SILVER LAYER – CLEANING & TRANSFORMATION

In [0]:
%sql
USE CATALOG main;
USE SCHEMA agriculture_data;

Bronze Crop Production Data

In [0]:

# Load raw crop production data from bronze layer
crop_bronze_df = spark.table("bronze_crop_production")


Validate and Clean Crop Production Data

In [0]:
from pyspark.sql.functions import trim, lower, avg, col, count, sum, max, min, lit, when, round, isnull

# Apply core data quality rules

crop_clean_df = (
    crop_bronze_df
    # Area cultivated must be greater than zero
    .filter(col("area_hectares") > 0)
    # Production should not be null
    .filter(col("production_tonnes").isNotNull())
    # Mandatory dimension fields should not be null
    .filter(
        col("state").isNotNull() &
        col("district").isNotNull() &
        col("crop").isNotNull() &
        col("year").isNotNull()
    )
)


In [0]:
# Data Completeness Check

# Count total records after cleaning
total_records = crop_clean_df.count()

# Count records with missing key fields
null_key_records = crop_clean_df.filter(
    col("state").isNull() |
    col("district").isNull() |
    col("crop").isNull() |
    col("year").isNull()
).count()

# Print total record count
print(f"Total records: {total_records}")
# Print records with missing keys
print(f"Records with missing keys: {null_key_records}")


Total records: 10000
Records with missing keys: 0


Standardize Text Columns

In [0]:

# Standardize text columns to avoid duplicates
crop_standardized_df = (
    crop_clean_df
    # Normalizing  values
    .withColumn("state", trim(lower(col("state"))))
    .withColumn("district", trim(lower(col("district"))))
    .withColumn("crop", trim(lower(col("crop"))))
    .withColumn("season", trim(lower(col("season"))))
)


Derive Yield Metric

In [0]:
# Calculate yield as production per hectare
crop_enriched_df = (
    crop_standardized_df
    .withColumn(
        "yield_tonnes_per_hectare",
        col("production_tonnes") / col("area_hectares")
    )
)

# Yield Validation

# Count invalid yield values
invalid_yield_records = crop_enriched_df.filter(
    col("yield_tonnes_per_hectare") <= 0
).count()

# Print invalid yield count
print(f"Invalid yield records (<=0): {invalid_yield_records}")

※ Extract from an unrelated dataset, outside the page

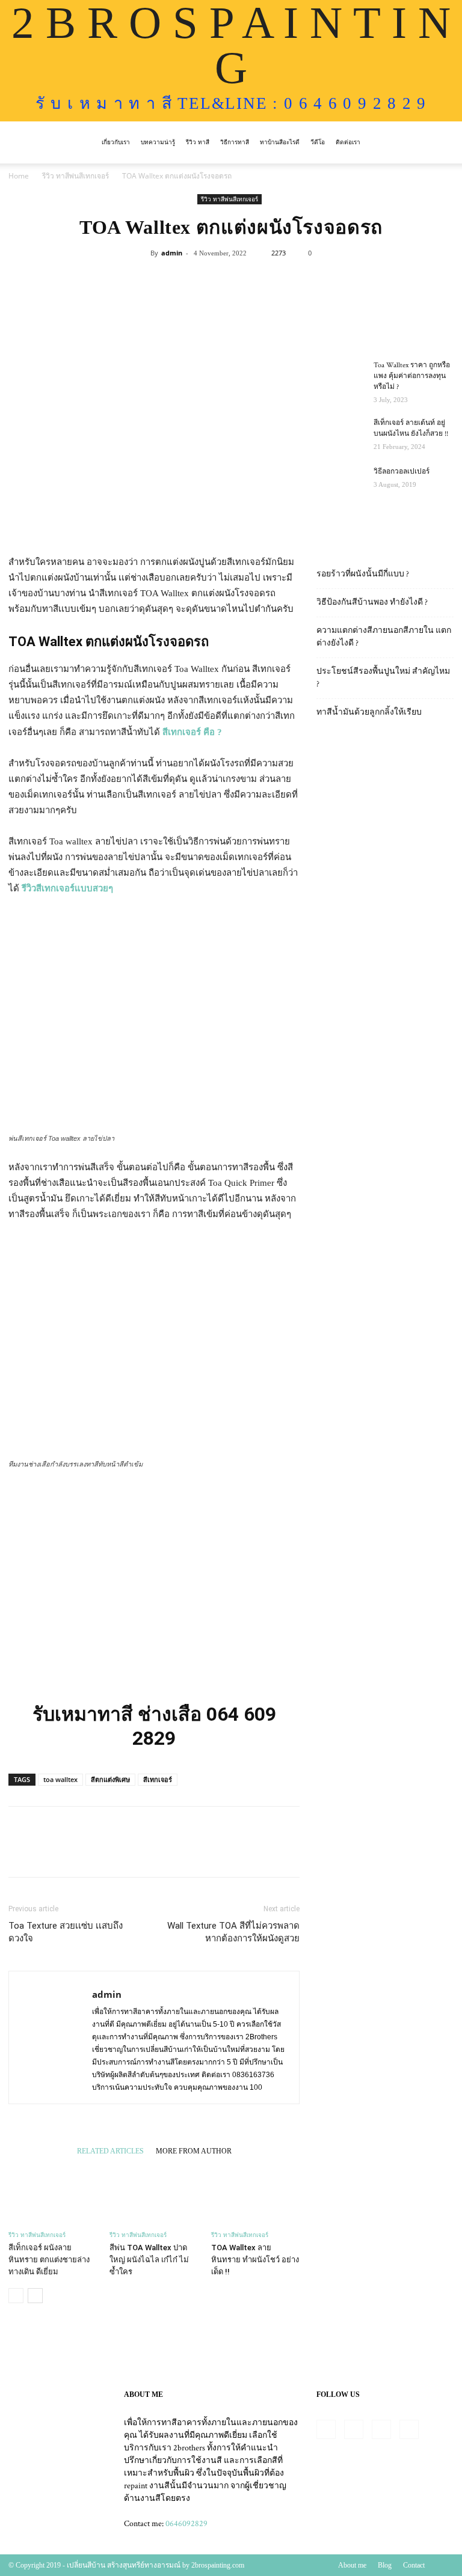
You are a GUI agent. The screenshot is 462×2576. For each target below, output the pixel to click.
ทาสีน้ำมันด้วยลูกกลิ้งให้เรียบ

Invalid yield records (<=0): 0


Silver – Logging – crop_production

In [0]:
from pyspark.sql.types import (
    StructType, StructField,
    StringType, LongType, TimestampType
)
from pyspark.sql.functions import current_timestamp


In [0]:
log_schema = StructType([
    StructField("pipeline_name", StringType(), True),
    StructField("layer", StringType(), True),
    StructField("table_name", StringType(), True),
    StructField("status", StringType(), True),
    StructField("record_count", LongType(), True),
    StructField("start_time", TimestampType(), True),
    StructField("end_time", TimestampType(), True),
    StructField("error_message", StringType(), True)
])


In [0]:
# Logging metadata
pipeline_name = "agriculture_pipeline"
layer = "SILVER"
table_name = "silver_crop_production"

try:
    # Record count after silver transformation
    record_count = crop_enriched_df.count()

    # Write silver table
    crop_enriched_df.write.format("delta") \
        .mode("overwrite") \
        .saveAsTable(table_name)

    # Create success log dataframe
    log_df = spark.createDataFrame(
        [(pipeline_name, layer, table_name, "SUCCESS", record_count, None, None, None)],
        schema=log_schema
    )

    # Add timestamps
    log_df = log_df \
        .withColumn("start_time", current_timestamp()) \
        .withColumn("end_time", current_timestamp())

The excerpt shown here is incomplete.